TASK TO COMPLETE:
An exact reproduction of each record is required.

THE RECORDS:
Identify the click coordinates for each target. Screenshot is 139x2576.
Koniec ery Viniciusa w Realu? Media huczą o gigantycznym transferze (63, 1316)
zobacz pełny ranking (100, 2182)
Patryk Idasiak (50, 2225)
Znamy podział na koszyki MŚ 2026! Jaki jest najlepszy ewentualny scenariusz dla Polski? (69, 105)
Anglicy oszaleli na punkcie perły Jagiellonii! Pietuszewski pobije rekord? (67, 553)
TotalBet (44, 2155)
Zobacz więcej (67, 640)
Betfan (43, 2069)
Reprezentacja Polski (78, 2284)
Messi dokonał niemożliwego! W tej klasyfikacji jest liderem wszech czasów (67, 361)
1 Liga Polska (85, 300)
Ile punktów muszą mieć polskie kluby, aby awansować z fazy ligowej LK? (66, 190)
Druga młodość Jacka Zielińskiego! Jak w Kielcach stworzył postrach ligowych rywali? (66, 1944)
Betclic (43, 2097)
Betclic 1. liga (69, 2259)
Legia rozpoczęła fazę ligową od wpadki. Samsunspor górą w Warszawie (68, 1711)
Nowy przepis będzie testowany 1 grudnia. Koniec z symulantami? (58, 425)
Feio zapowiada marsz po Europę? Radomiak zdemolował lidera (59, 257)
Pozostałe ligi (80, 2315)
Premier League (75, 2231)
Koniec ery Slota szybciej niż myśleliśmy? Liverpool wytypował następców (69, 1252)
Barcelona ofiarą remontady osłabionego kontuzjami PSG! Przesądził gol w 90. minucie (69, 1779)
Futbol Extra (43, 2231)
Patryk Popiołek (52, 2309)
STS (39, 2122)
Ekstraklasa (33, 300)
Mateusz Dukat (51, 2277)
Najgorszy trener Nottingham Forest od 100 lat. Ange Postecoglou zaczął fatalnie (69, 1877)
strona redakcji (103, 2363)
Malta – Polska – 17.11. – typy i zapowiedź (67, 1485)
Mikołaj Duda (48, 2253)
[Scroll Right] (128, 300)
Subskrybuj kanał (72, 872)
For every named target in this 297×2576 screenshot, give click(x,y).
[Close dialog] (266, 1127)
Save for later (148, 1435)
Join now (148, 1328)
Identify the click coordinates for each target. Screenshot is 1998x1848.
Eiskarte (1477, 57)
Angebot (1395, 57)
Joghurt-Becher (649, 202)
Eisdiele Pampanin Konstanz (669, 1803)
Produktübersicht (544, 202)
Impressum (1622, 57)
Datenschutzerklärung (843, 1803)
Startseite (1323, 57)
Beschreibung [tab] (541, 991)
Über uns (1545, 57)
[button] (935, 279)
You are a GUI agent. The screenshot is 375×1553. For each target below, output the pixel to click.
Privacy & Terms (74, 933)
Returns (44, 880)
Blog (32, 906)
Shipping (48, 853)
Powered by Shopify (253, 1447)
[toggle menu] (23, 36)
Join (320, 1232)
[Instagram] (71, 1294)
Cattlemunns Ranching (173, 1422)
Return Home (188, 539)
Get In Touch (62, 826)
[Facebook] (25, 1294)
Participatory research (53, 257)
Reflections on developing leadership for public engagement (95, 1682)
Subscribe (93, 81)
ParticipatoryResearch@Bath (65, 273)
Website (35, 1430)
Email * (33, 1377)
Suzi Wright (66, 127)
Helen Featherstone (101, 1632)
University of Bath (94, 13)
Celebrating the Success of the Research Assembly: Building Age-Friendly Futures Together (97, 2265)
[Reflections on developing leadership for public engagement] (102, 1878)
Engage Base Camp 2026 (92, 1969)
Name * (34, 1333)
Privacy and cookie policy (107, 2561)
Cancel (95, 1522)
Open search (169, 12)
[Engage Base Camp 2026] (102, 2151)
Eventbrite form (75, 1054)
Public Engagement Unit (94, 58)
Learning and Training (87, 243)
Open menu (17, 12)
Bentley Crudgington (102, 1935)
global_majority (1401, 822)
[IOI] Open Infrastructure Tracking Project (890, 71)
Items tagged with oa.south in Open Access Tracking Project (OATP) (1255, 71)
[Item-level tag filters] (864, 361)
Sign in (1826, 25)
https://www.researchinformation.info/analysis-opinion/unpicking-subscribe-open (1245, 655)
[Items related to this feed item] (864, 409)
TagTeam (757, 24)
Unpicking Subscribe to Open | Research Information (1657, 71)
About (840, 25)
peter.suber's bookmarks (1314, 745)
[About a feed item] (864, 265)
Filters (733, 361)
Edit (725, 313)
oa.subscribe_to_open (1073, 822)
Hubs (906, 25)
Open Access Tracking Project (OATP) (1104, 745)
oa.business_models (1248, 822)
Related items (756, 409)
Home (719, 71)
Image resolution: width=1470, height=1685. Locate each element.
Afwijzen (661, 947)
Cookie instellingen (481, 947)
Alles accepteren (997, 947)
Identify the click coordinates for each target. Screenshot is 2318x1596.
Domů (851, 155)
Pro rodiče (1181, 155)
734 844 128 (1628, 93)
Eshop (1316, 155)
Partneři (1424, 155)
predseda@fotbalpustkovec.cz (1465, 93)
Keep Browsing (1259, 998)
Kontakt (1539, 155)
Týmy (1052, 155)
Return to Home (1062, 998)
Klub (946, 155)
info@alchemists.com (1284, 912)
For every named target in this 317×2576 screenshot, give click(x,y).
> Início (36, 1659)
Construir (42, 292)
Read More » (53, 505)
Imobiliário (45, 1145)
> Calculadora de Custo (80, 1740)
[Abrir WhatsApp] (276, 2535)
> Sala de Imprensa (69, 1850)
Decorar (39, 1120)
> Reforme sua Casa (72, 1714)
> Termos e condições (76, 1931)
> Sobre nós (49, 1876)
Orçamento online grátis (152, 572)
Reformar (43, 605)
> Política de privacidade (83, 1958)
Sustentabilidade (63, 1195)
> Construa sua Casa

REPLY TO THE EXERCISE:
Identify the click coordinates for each target. Screenshot is 139x2576.
Koniec ery Viniciusa w Realu? Media huczą o gigantycznym transferze (63, 1316)
zobacz pełny ranking (100, 2182)
Patryk Idasiak (50, 2225)
Znamy podział na koszyki MŚ 2026! Jaki jest najlepszy ewentualny scenariusz dla Polski? (69, 105)
Anglicy oszaleli na punkcie perły Jagiellonii! Pietuszewski pobije rekord? (67, 553)
TotalBet (44, 2155)
Zobacz więcej (67, 640)
Betfan (43, 2069)
Reprezentacja Polski (78, 2284)
Messi dokonał niemożliwego! W tej klasyfikacji jest liderem wszech czasów (67, 361)
1 Liga Polska (85, 300)
Ile punktów muszą mieć polskie kluby, aby awansować z fazy ligowej LK? (66, 190)
Druga młodość Jacka Zielińskiego! Jak w Kielcach stworzył postrach ligowych rywali? (66, 1944)
Betclic (43, 2097)
Betclic 1. liga (69, 2259)
Legia rozpoczęła fazę ligową od wpadki. Samsunspor górą w Warszawie (68, 1711)
Nowy przepis będzie testowany 1 grudnia. Koniec z symulantami? (58, 425)
Feio zapowiada marsz po Europę? Radomiak zdemolował lidera (59, 257)
Pozostałe ligi (80, 2315)
Premier League (75, 2231)
Koniec ery Slota szybciej niż myśleliśmy? Liverpool wytypował następców (69, 1252)
Barcelona ofiarą remontady osłabionego kontuzjami PSG! Przesądził gol w 90. minucie (69, 1779)
Futbol Extra (43, 2231)
Patryk Popiołek (52, 2309)
STS (39, 2122)
Ekstraklasa (33, 300)
Mateusz Dukat (51, 2277)
Najgorszy trener Nottingham Forest od 100 lat. Ange Postecoglou zaczął fatalnie (69, 1877)
strona redakcji (103, 2363)
Malta – Polska – 17.11. – typy i zapowiedź (67, 1485)
Mikołaj Duda (48, 2253)
[Scroll Right] (128, 300)
Subskrybuj kanał (72, 872)
For every named target in this 297×2576 screenshot, give click(x,y).
[Close dialog] (266, 1127)
Save for later (148, 1435)
Join now (148, 1328)
Identify the click coordinates for each target. Screenshot is 1998x1848.
Eiskarte (1477, 57)
Angebot (1395, 57)
Joghurt-Becher (649, 202)
Eisdiele Pampanin Konstanz (669, 1803)
Produktübersicht (544, 202)
Impressum (1622, 57)
Datenschutzerklärung (843, 1803)
Startseite (1323, 57)
Beschreibung [tab] (541, 991)
Über uns (1545, 57)
[button] (935, 279)
You are a GUI agent. The screenshot is 375×1553. For each target below, output the pixel to click.
Privacy & Terms (74, 933)
Returns (44, 880)
Blog (32, 906)
Shipping (48, 853)
Powered by Shopify (253, 1447)
[toggle menu] (23, 36)
Join (320, 1232)
[Instagram] (71, 1294)
Cattlemunns Ranching (173, 1422)
Return Home (188, 539)
Get In Touch (62, 826)
[Facebook] (25, 1294)
Participatory research (53, 257)
Reflections on developing leadership for public engagement (95, 1682)
Subscribe (93, 81)
ParticipatoryResearch@Bath (65, 273)
Website (35, 1430)
Email * (33, 1377)
Suzi Wright (66, 127)
Helen Featherstone (101, 1632)
University of Bath (94, 13)
Celebrating the Success of the Research Assembly: Building Age-Friendly Futures Together (97, 2265)
[Reflections on developing leadership for public engagement] (102, 1878)
Engage Base Camp 2026 (92, 1969)
Name * (34, 1333)
Privacy and cookie policy (107, 2561)
Cancel (95, 1522)
Open search (169, 12)
[Engage Base Camp 2026] (102, 2151)
Eventbrite form (75, 1054)
Public Engagement Unit (94, 58)
Learning and Training (87, 243)
Open menu (17, 12)
Bentley Crudgington (102, 1935)
global_majority (1401, 822)
[IOI] Open Infrastructure Tracking Project (890, 71)
Items tagged with oa.south in Open Access Tracking Project (OATP) (1255, 71)
[Item-level tag filters] (864, 361)
Sign in (1826, 25)
https://www.researchinformation.info/analysis-opinion/unpicking-subscribe-open (1245, 655)
[Items related to this feed item] (864, 409)
TagTeam (757, 24)
Unpicking Subscribe to Open | Research Information (1657, 71)
About (840, 25)
peter.suber's bookmarks (1314, 745)
[About a feed item] (864, 265)
Filters (733, 361)
Edit (725, 313)
oa.subscribe_to_open (1073, 822)
Hubs (906, 25)
Open Access Tracking Project (OATP) (1104, 745)
oa.business_models (1248, 822)
Related items (756, 409)
Home (719, 71)
Image resolution: width=1470, height=1685. Locate each element.
Afwijzen (661, 947)
Cookie instellingen (481, 947)
Alles accepteren (997, 947)
Identify the click coordinates for each target. Screenshot is 2318x1596.
Domů (851, 155)
Pro rodiče (1181, 155)
734 844 128 (1628, 93)
Eshop (1316, 155)
Partneři (1424, 155)
predseda@fotbalpustkovec.cz (1465, 93)
Keep Browsing (1259, 998)
Kontakt (1539, 155)
Týmy (1052, 155)
Return to Home (1062, 998)
Klub (946, 155)
info@alchemists.com (1284, 912)
For every named target in this 317×2576 screenshot, give click(x,y).
> Início (36, 1659)
Construir (42, 292)
Read More » (53, 505)
Imobiliário (45, 1145)
> Calculadora de Custo (80, 1740)
[Abrir WhatsApp] (276, 2535)
> Sala de Imprensa (69, 1850)
Decorar (39, 1120)
> Reforme sua Casa (72, 1714)
> Termos e condições (76, 1931)
> Sobre nós (49, 1876)
Orçamento online grátis (152, 572)
Reformar (43, 605)
> Política de privacidade (83, 1958)
Sustentabilidade (63, 1195)
> Construa sua Casa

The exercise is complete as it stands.